My “How I Stay Sane” blogs are all about some of the various approaches I’ve discovered for adapting to change and being awake enough to find equilibrium through these changes. It ain’t easy, I know that much. Despite all my efforts it’s still a challenge when I face the inevitable unknowns implied by major life change.

One of the most immediately helpful techniques I’ve found is to focus on the here and now, and finding little ways I can make the world a better place right this second as I take the next small step in my life. If I’m headed somewhere on business and I’m worried about how well I might fare on this trip, it helps me to break the planning for the journey and the journey itself down into very small steps in which I strive to be completely present and do the very best I can each step of the way.

I check my bag and tip the guy a little extra; when he wishes me a good day I look him in the eye, smile, and return the favor. I smile again as I help the young mother who has just dropped the diaper bag near the top of the escalator and is looking lost and flustered; I steer her to the nearby elevator that will be much easier for her and her toddler.

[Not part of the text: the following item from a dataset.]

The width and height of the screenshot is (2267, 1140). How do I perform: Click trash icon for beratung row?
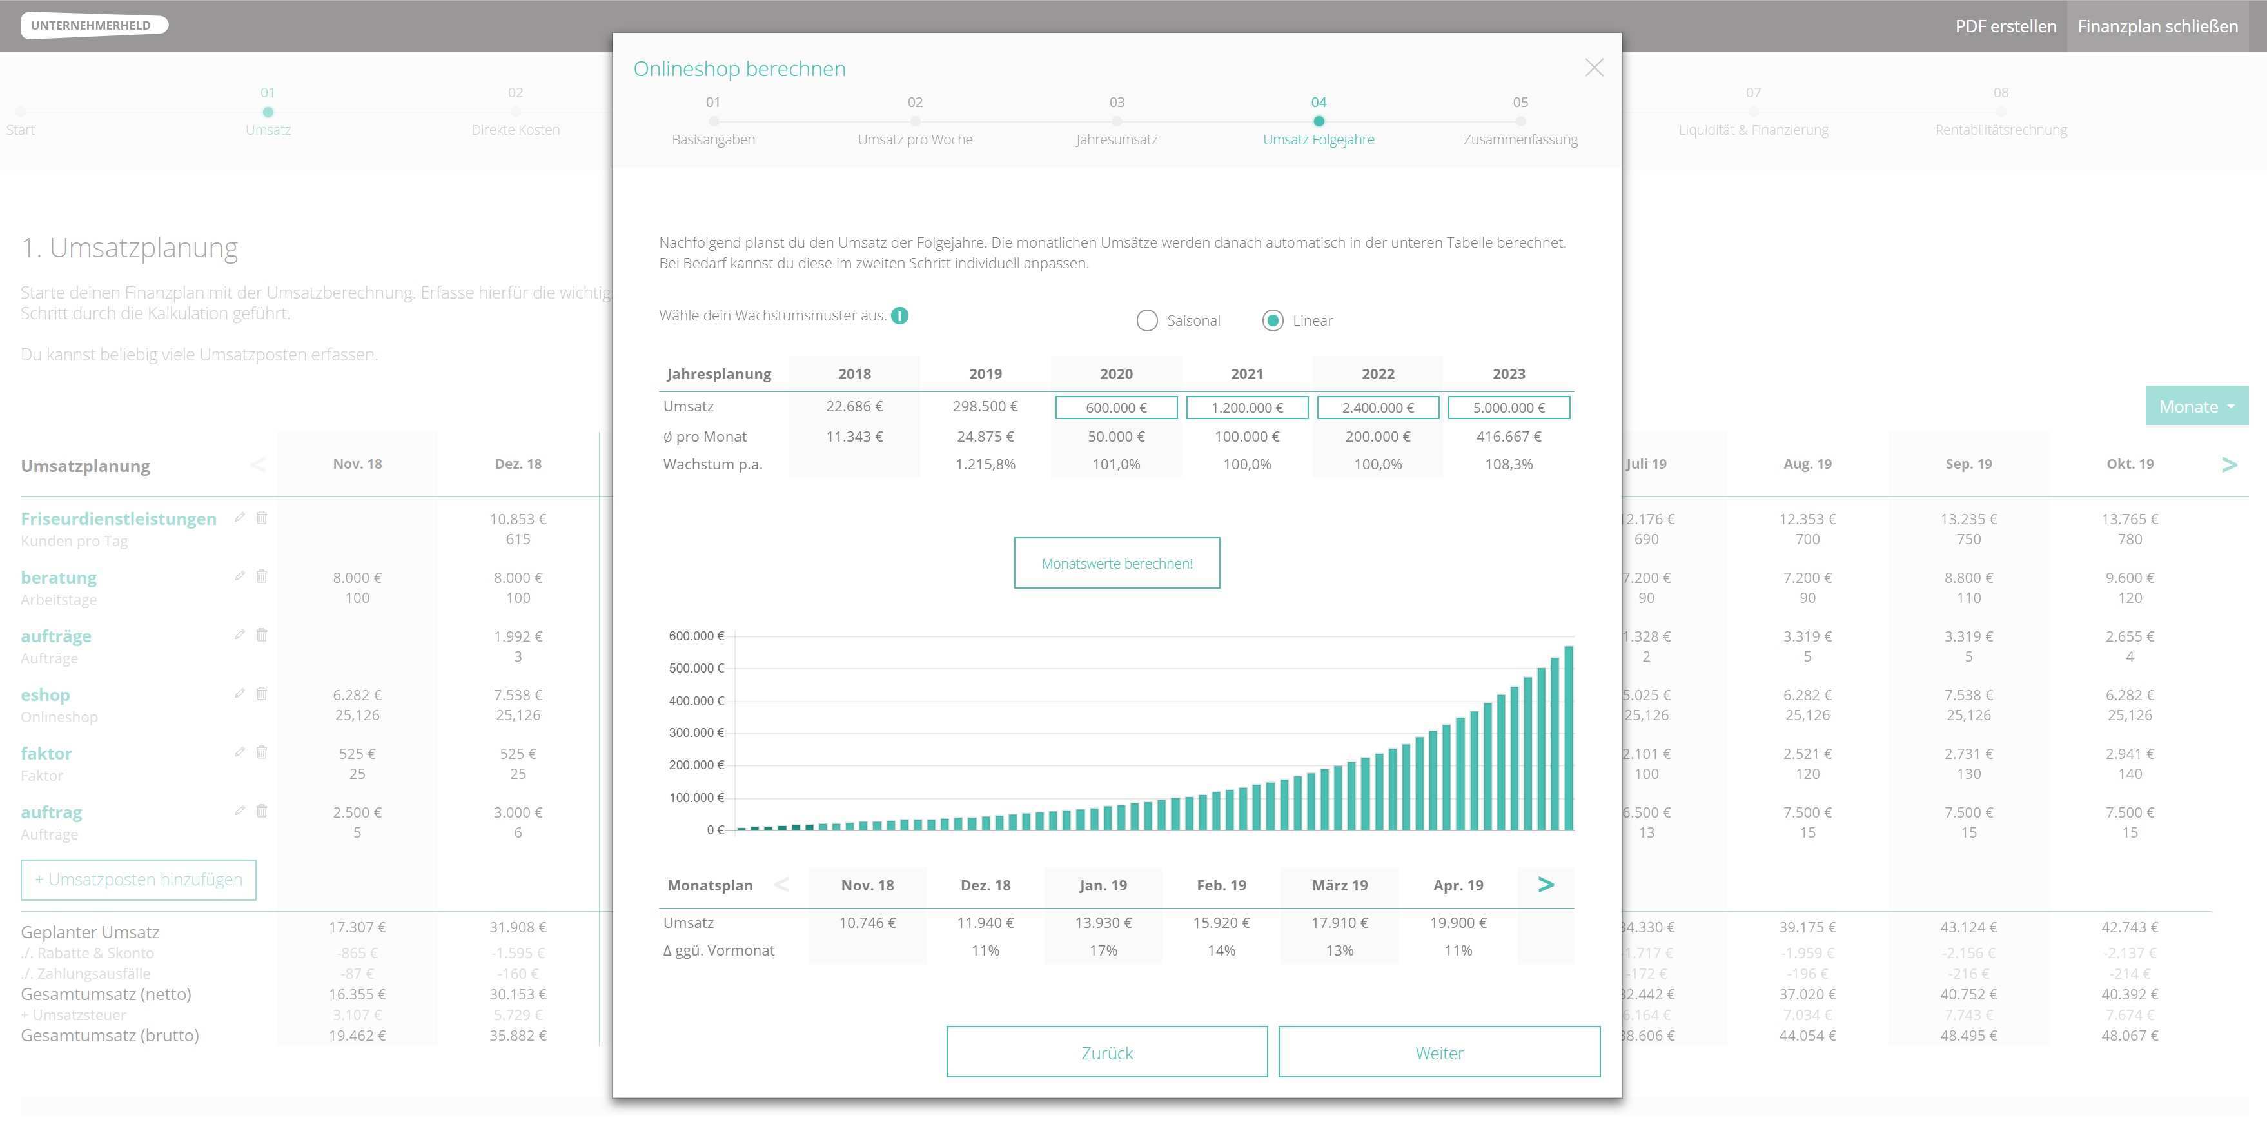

I speak calmly to the tiny elderly lady in the seat next to mine whose eyes are large and whose hands are shaking a little as she tells me this is her very first flight. As the plan takes off, I take a deep breath, let it out slowly, and remember a peaceful walk through the forest I took awhile back.

These are all little choices that make the world a tiny bit better for me and often for those around me. They take me outside my inner world of anxiety and what-ifs and disaster scenarios and help me remember the Desiderata mantra: No doubt things are unfolding as they should. They work for both types of stress: the distress of a flight back home to help a very sick family member, and perhaps the eustress a person might feel about a flight to San Francisco to start an exciting two-month internship in a genetics lab.

What are your methods for dealing with *stress?